Cliff Godfrey

Personal information
- Full name: Clifford Godfrey
- Date of birth: 17 February 1909
- Place of birth: Baildon, England
- Date of death: 1986 (aged 76–77)
- Height: 5 ft 11+1⁄2 in (1.82 m)
- Position(s): Defender

Senior career*
- Years: Team / Apps / (Gls)
- 0000–1928: Guiseley
- 1928–1935: Bradford Park Avenue / 55 / (1)
- 1935–1938: Cardiff City / 104 / (1)
- 1938–1939: Walsall / 27 / (1)

= Cliff Godfrey =

English footballer

Clifford Godfrey (17 February 1909 – 1986) was an English professional footballer. He was born in Baildon, Yorkshire.

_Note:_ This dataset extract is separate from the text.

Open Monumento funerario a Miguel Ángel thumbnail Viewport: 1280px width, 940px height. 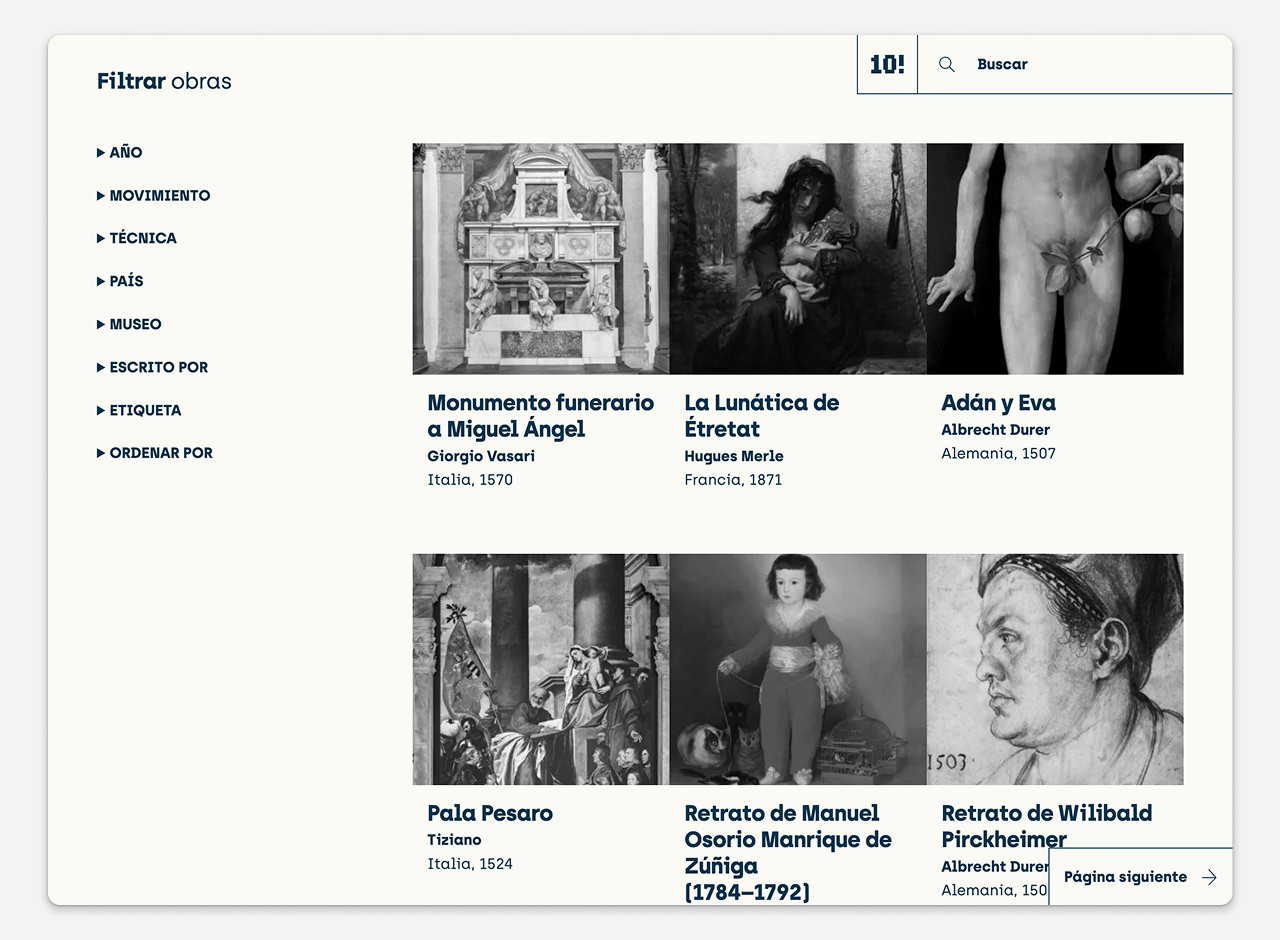[541, 259]
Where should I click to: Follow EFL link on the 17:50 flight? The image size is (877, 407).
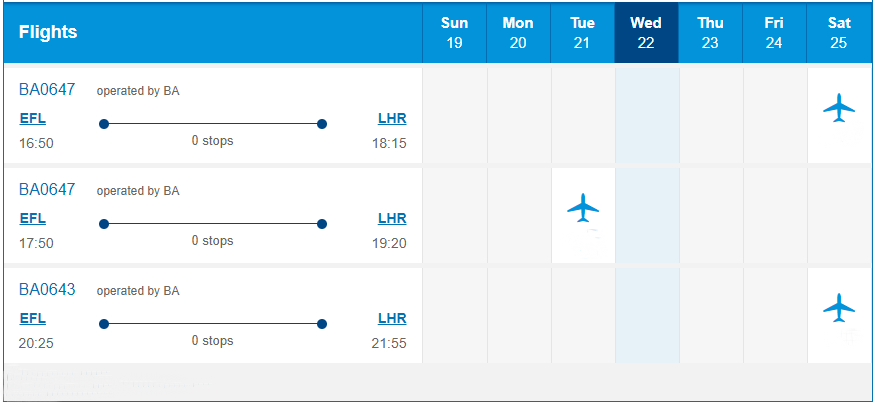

Godfrey began his career at Guiseley while also working as a miner. In 1928 he signed for Bradford Park Avenue and, despite spending six seasons at the club, never fully managed to hold down a first team place. He was allowed to join Cardiff City in 1935 where he did manage to establish himself in the side, being ever present during the 1936–37 season, as well as captaining the side on numerous occasions. At the start of the 1937–38 season he scored his only goal for the club in a 4–1 win over Northampton Town. In 1938 he moved to Walsall where he played in the last season before the outbreak of World War II. He continued to play for the club during the war but retired before the return of the Football League in 1946.